EXTRAIT DE LA PAGE
■ ■ ■ ■ ■

Navarin éditeur, 2020
Actualité de la haine. Une perspective psychanalytique part d’un constat : la haine revient hanter le monde avec force. Non pas que cet affect soit neuf, il est aussi vieux que le monde. Mais selon les temps et les lieux, la haine change de visage, emprunte de nouvelles voies et s’exprime plus ou moins fort. Sur fond de malaise dans la civilisation, on la voit aujourd’hui aux commandes de certaines administrations, mais aussi présente dans la rue, dans les médias ou sur les réseaux sociaux. Or, que la haine gagne du terrain n’est pas sans conséquences, et ce spécialement lorsqu’elle parvient à se hisser aux plus hautes fonctions d’un État. Cet essai s’engage résolument contre la bête immonde en interrogeant les conditions d’émergence de cette haine, mais aussi relevant ses ressorts et explorant ses enjeux, avant d’en livrer, pour finir, un contrepoison.

■ ■ ■ ■ ■

DONNÉES FOURNIES
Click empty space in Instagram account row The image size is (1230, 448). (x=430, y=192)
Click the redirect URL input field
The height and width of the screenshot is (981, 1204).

■ ■ ■ ■ ■

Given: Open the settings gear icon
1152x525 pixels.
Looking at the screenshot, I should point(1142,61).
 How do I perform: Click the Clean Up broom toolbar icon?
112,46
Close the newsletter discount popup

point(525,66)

■ ■ ■ ■ ■

CONSIGNES
A - D'après l'extrait de la page, où voit-on aujourd'hui la haine, en dehors de certaines administrations ?
B - Retranscrivez le passage de l'extrait de la page compris entre « Navarin éditeur, 2020 » et « finir, un contrepoison. », ces deux passages inclus.
Les items n'interviennent pas ici.

RÉPONSES
A - Dans la rue, dans les médias et sur les réseaux sociaux.

B -
Navarin éditeur, 2020
Actualité de la haine. Une perspective psychanalytique part d’un constat : la haine revient hanter le monde avec force. Non pas que cet affect soit neuf, il est aussi vieux que le monde. Mais selon les temps et les lieux, la haine change de visage, emprunte de nouvelles voies et s’exprime plus ou moins fort. Sur fond de malaise dans la civilisation, on la voit aujourd’hui aux commandes de certaines administrations, mais aussi présente dans la rue, dans les médias ou sur les réseaux sociaux. Or, que la haine gagne du terrain n’est pas sans conséquences, et ce spécialement lorsqu’elle parvient à se hisser aux plus hautes fonctions d’un État. Cet essai s’engage résolument contre la bête immonde en interrogeant les conditions d’émergence de cette haine, mais aussi relevant ses ressorts et explorant ses enjeux, avant d’en livrer, pour finir, un contrepoison.